To our knowledge, this is the first focus group study to evaluate the effects of gout and its treatment on HRQOL. Focus group interaction between participants may have contributed towards uninhibited discussion [31]. Group interaction also promoted exchange of ideas, anecdotes and information, which may have led to novel themes that would not have developed in a one-to-one setting. Such themes add depth to our understanding of the impact of gout. Although initially designed to study the impact of gout and its treatment on HRQOL, the group interactions went beyond these realms and introduced discussions about beliefs and knowledge of gout, both of which link into the impact on HRQOL. The patient sample was broadly representative of the experience of the primary care population with gout in the UK as it covered a range of attack frequencies and just over half of the participants were on ULT (allopurinol). Participation of a carer for someone with gout added a first-hand perspective of the impact of gout on family and friends. Independent reviews of the transcripts by three researchers added robustness to the identification of the codes, ensuring that they reflected participants’ views as closely as possible.

Limitations of the study

Limitations of this study include a sample consisting of exclusively Caucasian and mostly male participants, reducing the applicability of the findings beyond these ethnic and gender groups. However, data from qualitative research is useful in enhancing understanding of the social phenomenon through volume, depth and complexity [31]. Previous qualitative studies have examined the impact of gender and race on HRQOL in people with gout but have not explored the influence of age [8, 13]. Owing to the study design and sample, we were unable to examine this aspect of HRQOL in gout which should be the focus of future research studies. Although largely present in a passive role, the presence of a moderator and research assistant may have influenced the participant responses.

Implications for clinical practice and further research

From the participants’ perspective, HRQOL is very much influenced by the acute symptoms and ‘unpredictable’ nature of gout. However, patients need to be made aware of the irreversible joint damage (regardless of joint location and size) associated with untreated chronic gout [32] which may lead to chronic poor HRQOL over time. At present, there appears to be patient preference for short-term symptomatic treatment of gout over ULT. Health care practitioners need to be aware and be able to explain to patients that ULT is necessary to see a long-term reduction in SUA thereby reducing the frequency of attacks, shrinkage and dissolution of tophi [33], leading to an improvement in HRQOL long term [20]. As well as the possibility of onset of an acute attack of gout, they should be advised about its management and the need to continue allopurinol through the duration of the acute attack.

Patients also need to be made aware by health care physicians that gout is a recognised independent risk factor for co-morbidities [3436] which should be screened for and treated alongside gout as they are known to be independently associated with poor HRQOL [22]. Greater awareness of gout in the context of co-morbidities and genetic susceptibility [37] may steer away from the historical association of gout with excessive intake of alcohol and food [2, 32]. Greater information on the role of diet and exercise from health care practitioners could also promote lifestyle modification and patient engagement in management of the condition.

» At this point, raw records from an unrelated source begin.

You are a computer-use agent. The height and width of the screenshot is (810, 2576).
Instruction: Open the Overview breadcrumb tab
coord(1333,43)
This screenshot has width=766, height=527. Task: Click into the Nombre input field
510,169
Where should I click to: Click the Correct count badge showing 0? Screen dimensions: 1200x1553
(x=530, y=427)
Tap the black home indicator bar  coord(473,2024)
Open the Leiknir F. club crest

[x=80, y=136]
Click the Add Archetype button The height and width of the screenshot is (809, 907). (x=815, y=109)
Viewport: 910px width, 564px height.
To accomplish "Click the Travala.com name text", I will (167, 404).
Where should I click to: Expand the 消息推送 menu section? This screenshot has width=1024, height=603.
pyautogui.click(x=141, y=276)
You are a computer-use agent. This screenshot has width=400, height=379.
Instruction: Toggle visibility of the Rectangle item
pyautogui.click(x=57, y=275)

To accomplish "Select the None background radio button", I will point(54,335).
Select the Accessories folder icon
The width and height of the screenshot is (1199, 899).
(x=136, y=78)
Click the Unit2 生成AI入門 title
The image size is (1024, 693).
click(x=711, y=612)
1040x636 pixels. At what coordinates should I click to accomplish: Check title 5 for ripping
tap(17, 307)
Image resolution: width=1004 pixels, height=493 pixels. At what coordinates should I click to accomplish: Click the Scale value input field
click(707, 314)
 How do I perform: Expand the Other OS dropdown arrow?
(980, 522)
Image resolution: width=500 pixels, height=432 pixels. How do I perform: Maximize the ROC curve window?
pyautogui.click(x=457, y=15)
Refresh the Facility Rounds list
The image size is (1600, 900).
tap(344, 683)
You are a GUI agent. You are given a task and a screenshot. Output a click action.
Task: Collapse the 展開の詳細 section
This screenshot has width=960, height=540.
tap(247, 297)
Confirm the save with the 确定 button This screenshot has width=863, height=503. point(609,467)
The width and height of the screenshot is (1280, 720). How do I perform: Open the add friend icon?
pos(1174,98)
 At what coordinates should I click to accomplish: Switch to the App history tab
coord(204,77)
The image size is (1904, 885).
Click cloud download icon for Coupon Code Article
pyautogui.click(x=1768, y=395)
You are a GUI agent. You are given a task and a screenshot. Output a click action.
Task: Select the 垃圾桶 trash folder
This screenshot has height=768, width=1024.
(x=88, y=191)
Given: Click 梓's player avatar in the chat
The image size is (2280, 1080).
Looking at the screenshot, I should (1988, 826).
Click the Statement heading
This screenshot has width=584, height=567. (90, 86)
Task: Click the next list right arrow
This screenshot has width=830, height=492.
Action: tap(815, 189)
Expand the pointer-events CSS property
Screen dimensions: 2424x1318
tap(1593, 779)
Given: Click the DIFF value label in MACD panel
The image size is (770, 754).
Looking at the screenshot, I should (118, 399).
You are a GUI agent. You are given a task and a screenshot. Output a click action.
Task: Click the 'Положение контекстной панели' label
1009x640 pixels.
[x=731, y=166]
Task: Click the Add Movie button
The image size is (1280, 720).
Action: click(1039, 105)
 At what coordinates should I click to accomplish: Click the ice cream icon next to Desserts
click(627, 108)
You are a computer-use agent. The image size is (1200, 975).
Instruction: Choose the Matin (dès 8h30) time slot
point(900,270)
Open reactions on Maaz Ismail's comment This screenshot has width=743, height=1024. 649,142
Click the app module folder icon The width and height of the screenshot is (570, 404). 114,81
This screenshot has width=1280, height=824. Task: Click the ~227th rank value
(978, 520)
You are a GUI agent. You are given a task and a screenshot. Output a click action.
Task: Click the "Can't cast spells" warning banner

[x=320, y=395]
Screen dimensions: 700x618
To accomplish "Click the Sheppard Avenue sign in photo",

The influence of gender (females) and cultural perceptions or beliefs (different ethnicities) on HRQOL could also be explored through further qualitative studies. Although lack of information from clinicians was a recurrent theme, this was the participants’ perception and it may be useful to explore clinicians’ perspective on this issue as well as their perceptions of what affects HRQOL in gout.

Key messages

  • HRQOL was impaired due to gout characteristics, lack of understanding and information about gout.

  • Patients expressed a general preference for treatment of acute attacks of gout over lifelong ULT.

  • Better patient (and physician) education is warranted to address these factors which perpetuate poor HRQOL.